Mais ses grandes lignes ont été présentées par François de Rugy le 27 novembre au travers d'un dossier de presse, et les objectifs affichés en matière d'énergies renouvelables sont très ambitieux. Pour atteindre 32% d'énergies vertes dans la consommation énergétique finale et 40% de la production électrique en 2030, il ne faut pas moins que doubler les capacités installées d'ici à 2028, pour une puissance de 102 à 113 gigawatts. Ce qui signifie, pour passer de 8 à 40 GW de solaire en dix ans, multiplier le rythme d'installation par trois. L'accélération nécessaire est un peu moins brutale pour l'éolien terrestre, qui doit passer de 15 à 35 GW d'ici à 2028, soit 2 GW installés par an contre 1,5 GW aujourd'hui.

Pour l'heure, la France ne se situe même pas sur la trajectoire qui lui permettrait d'honorer son engagement de 23% du mix en 2020. Au mieux, on devrait taquiner les 18% ou 19%. C'est dire l'ampleur du chemin à parcourir... Or, tout en se réjouissant « d'une trajectoire claire » pour une « véritable montée en puissance des renouvelables », le syndicat des énergies renouvelables (SER) se désole que certaines technologies (biomasse, hydrolien, éolien flottant) fassent figure de parents pauvres, et regrette un manque de précision quant aux moyens disponibles pour atteindre ces objectifs.

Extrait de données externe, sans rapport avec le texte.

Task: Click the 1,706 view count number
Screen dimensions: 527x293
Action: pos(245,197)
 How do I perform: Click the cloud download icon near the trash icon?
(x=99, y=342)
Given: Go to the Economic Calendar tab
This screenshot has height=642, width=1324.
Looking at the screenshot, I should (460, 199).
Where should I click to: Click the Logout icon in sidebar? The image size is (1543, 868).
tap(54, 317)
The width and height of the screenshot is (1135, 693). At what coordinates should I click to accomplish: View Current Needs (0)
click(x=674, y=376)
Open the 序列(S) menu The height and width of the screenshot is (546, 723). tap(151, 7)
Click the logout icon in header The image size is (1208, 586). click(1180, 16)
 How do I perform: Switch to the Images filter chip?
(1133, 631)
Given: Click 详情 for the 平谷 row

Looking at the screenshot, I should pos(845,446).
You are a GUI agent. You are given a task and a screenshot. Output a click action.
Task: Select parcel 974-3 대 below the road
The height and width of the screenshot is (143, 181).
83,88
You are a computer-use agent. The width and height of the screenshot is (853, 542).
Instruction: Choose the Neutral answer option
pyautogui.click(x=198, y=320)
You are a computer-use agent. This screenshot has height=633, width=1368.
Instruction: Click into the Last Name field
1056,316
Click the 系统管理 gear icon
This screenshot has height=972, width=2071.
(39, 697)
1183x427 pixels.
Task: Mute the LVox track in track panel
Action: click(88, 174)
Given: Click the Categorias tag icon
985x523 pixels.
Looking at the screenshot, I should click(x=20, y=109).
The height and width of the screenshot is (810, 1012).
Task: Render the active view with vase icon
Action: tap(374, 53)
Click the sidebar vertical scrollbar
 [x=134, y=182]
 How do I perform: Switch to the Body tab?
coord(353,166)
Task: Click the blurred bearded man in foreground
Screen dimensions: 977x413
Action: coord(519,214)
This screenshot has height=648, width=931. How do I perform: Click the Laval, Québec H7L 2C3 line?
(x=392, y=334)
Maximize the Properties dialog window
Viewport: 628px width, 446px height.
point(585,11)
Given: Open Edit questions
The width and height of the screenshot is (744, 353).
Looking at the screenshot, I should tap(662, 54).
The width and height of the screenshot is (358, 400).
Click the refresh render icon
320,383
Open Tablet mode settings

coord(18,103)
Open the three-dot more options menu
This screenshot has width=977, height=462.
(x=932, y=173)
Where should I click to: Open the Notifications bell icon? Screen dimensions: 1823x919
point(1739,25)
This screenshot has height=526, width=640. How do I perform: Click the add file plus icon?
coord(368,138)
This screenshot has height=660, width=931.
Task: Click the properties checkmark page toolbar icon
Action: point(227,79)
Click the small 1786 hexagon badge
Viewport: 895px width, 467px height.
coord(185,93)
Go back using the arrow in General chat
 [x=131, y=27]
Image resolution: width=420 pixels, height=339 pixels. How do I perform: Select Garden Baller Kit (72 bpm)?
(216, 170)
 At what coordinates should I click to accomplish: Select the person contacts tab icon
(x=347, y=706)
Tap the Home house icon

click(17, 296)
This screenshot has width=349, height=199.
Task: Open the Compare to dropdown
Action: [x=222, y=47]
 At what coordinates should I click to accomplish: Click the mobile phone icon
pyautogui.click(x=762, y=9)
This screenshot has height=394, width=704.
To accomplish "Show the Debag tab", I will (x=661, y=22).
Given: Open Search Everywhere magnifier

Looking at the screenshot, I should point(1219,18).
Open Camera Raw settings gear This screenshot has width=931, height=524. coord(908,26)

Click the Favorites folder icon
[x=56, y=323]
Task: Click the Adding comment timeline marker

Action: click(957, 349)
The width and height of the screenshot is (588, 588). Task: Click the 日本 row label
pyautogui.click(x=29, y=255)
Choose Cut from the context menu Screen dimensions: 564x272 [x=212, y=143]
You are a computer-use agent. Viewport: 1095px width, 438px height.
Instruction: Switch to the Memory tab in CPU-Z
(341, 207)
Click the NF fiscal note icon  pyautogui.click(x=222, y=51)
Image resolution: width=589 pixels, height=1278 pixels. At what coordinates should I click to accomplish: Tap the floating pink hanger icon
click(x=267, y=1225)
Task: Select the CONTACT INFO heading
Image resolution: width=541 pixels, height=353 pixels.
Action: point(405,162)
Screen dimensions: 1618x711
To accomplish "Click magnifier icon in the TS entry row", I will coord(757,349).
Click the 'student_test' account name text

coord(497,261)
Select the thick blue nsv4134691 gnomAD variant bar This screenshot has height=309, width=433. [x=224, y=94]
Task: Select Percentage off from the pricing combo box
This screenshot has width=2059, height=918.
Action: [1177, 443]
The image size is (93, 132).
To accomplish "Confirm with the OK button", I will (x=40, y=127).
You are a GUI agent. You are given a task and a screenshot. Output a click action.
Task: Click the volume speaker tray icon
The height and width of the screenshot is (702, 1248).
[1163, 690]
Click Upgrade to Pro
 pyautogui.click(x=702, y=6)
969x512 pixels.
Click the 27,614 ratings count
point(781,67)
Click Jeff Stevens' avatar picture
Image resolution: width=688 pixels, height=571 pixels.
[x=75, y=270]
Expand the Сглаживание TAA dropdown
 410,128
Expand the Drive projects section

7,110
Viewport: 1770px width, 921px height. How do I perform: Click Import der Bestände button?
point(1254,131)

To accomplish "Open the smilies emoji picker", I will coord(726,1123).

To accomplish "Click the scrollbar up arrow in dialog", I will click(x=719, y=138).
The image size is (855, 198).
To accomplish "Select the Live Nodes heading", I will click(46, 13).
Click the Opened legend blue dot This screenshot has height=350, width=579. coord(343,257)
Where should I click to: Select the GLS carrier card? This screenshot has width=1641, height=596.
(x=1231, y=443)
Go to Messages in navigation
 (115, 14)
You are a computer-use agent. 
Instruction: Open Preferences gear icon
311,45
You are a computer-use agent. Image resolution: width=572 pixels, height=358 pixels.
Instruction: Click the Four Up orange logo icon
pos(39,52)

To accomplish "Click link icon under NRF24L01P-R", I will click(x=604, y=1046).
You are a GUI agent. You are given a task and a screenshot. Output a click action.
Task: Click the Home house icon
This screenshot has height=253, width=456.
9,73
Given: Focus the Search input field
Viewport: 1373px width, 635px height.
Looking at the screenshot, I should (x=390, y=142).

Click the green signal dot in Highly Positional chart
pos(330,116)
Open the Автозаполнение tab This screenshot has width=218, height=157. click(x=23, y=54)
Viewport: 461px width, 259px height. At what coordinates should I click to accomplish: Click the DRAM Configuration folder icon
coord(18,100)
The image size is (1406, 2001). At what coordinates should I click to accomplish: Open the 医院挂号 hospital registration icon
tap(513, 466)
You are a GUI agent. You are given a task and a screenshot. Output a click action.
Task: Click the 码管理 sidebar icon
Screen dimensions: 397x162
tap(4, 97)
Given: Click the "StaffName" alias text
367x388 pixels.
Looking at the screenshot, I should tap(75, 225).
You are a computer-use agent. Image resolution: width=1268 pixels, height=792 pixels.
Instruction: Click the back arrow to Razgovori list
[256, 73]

«Le doublement des capacités renouvelables électriques à l'horizon 2028 nécessite une dizaine d'appels d'offres par an», observe son président Jean-Louis Bal.

Pour le solaire, se pose la question de disponibilité du foncier, de conditions de faisabilité des projets sur bâtiments et du soutien à l'autoconsommation. Trop complexes, les derniers appels d'offres pour le solaire intégré au bâti n'ont guère attiré les candidats.

Pour l'éolien offshore, quand en 2008 le Grenelle de l'environnement visait 3 GW en 2020, l'objectif n'est plus que de 2,4 en 2023 et de 5,2 GW en 2028.

Pour l'éolien flottant, sur lequel la France affiche pourtant une certaine avance technologique, alors que deux régions méditerranéennes sont intéressées, la PPE ne prévoit que 500 MW (soit deux parcs de 250 MW) d'appels d'offres, dont l'un pour l'Atlantique.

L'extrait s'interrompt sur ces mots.